====== Passage given
I cannot be sure, but I don't think you are hitting issue #27.

When you say "the database", how can I tell whether it's waiting for the remote database (which I hit every 12 hours) or the local Derby database?

netstat tells me that the remote SQL connection is not open or waiting, once the plugin starts and the two queries complete.

Based on this fellow's comment, and the fact that my source tables are 1169 and 2523 rows, respectively, I'm going to try the jdbc_input -> file -> translate filter method he reports gave him good performance.

Also, if that happens to yield decent performance as well as getting rid of the billions of "Parameter field not found ..." messages, it would be an all-out victory.

I haven't seen the rest of the stack trace, so I do not know :slight_smile:

To clarify, that is the entire stack trace that results from the Logstash shutdown attempting to empty and close the pipeline. It is not a "steady state" stack trace.
============
====== Supplied information
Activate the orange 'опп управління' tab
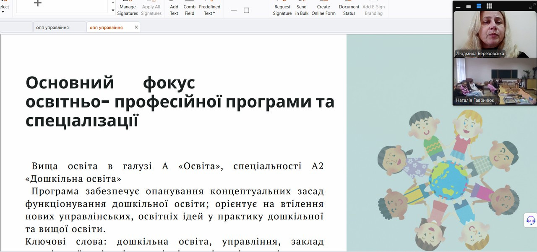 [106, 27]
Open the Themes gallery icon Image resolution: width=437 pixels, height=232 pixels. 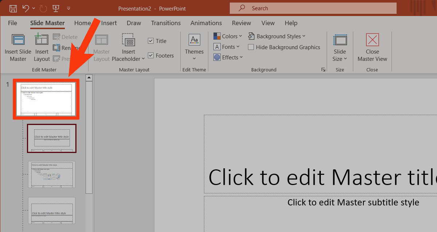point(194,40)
============
### Requirements
(A) Please list, in order, the stages of the method the forum thread says the writer will try.
(B) According to the forum thread, how often does the writer hit the remote database?

### Set of answers
(A) jdbc_input, file, translate

(B) Every 12 hours.